Organisations must stop bolting on data protection as an afterthought when deploying new information systems, the Information Commissioner's Office has warned.
Chief executives must understand the business risks involved in holding vast amounts of private information and ensure privacy concerns are clearly addressed, said Jonathon Bamford, assistant information commissioner.
Bramford also urged firms to install privacy-enhancing tools.
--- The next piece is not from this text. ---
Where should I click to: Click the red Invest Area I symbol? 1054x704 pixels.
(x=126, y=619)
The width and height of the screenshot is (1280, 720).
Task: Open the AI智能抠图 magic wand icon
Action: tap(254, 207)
His comments came before today's launch by the ICO of a report Privacy by Design aimed at helping companies to adopt new privacy techniques. The report, which was launched at the ICO’s conference in Manchester, highlights the need to ensure privacy is considered properly by organisations and from the start when they are developing new information systems.
Bamford said: "Organisations collect more and more personal information and many have invested in new technology to enable them to exploit our details more efficiently."
But companies should make sure "privacy solutions are hardwired in from the start, rather than added at a later stage", he said.
"No system is 100 percent secure, but organisations can mitigate the risks of data getting into the wrong hands by adopting privacy by design features and minimising the amount of data held."
"We are concerned that some organisations are still failing to realise the business risks associated with holding vast collections of personal data and we continue to urge organisations to minimise the amount of personal data they hold."
The responsibility rests with chief executives to protect personal information and avoid security breaches, he said.
The government is proposing to give the watchdog increased powers, including the ability to levy substantial fines for deliberate or reckless security breaches, under new proposals from the Ministry of Justice.